EXERCISE INSTRUCTIONS:
Exactly retype the lines of the material from its first line to the line with "youtube (41, 2325)", including both.

(TASK MATERIAL Opens)

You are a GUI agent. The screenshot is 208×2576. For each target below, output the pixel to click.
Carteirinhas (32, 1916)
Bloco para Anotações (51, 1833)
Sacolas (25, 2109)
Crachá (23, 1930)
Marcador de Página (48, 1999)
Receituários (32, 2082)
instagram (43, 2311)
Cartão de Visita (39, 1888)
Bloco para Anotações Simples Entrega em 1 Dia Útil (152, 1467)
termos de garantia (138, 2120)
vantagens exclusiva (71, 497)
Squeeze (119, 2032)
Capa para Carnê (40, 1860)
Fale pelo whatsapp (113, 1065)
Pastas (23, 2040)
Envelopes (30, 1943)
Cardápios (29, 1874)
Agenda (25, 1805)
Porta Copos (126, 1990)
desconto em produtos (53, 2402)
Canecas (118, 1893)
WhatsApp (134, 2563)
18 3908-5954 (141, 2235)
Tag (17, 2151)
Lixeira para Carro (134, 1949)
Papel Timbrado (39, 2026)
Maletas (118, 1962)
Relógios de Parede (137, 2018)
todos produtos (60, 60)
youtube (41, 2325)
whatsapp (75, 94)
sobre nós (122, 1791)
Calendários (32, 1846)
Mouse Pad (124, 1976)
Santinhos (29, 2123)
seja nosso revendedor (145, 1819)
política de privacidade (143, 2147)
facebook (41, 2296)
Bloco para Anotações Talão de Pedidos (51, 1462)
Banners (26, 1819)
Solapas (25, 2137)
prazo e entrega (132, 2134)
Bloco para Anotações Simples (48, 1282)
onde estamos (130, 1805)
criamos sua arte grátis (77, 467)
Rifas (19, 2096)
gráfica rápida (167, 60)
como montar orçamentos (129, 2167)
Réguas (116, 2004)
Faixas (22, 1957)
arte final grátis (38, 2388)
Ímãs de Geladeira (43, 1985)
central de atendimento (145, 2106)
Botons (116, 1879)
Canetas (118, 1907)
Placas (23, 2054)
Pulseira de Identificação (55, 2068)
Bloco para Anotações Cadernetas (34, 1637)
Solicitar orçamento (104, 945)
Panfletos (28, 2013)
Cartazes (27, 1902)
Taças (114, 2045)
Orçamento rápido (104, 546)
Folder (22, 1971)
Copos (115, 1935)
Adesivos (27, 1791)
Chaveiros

(TASK MATERIAL Closes)

SOLUTION TO THE EXERCISE:
You are a GUI agent. The screenshot is 208×2576. For each target below, output the pixel to click.
Carteirinhas (32, 1916)
Bloco para Anotações (51, 1833)
Sacolas (25, 2109)
Crachá (23, 1930)
Marcador de Página (48, 1999)
Receituários (32, 2082)
instagram (43, 2311)
Cartão de Visita (39, 1888)
Bloco para Anotações Simples Entrega em 1 Dia Útil (152, 1467)
termos de garantia (138, 2120)
vantagens exclusiva (71, 497)
Squeeze (119, 2032)
Capa para Carnê (40, 1860)
Fale pelo whatsapp (113, 1065)
Pastas (23, 2040)
Envelopes (30, 1943)
Cardápios (29, 1874)
Agenda (25, 1805)
Porta Copos (126, 1990)
desconto em produtos (53, 2402)
Canecas (118, 1893)
WhatsApp (134, 2563)
18 3908-5954 (141, 2235)
Tag (17, 2151)
Lixeira para Carro (134, 1949)
Papel Timbrado (39, 2026)
Maletas (118, 1962)
Relógios de Parede (137, 2018)
todos produtos (60, 60)
youtube (41, 2325)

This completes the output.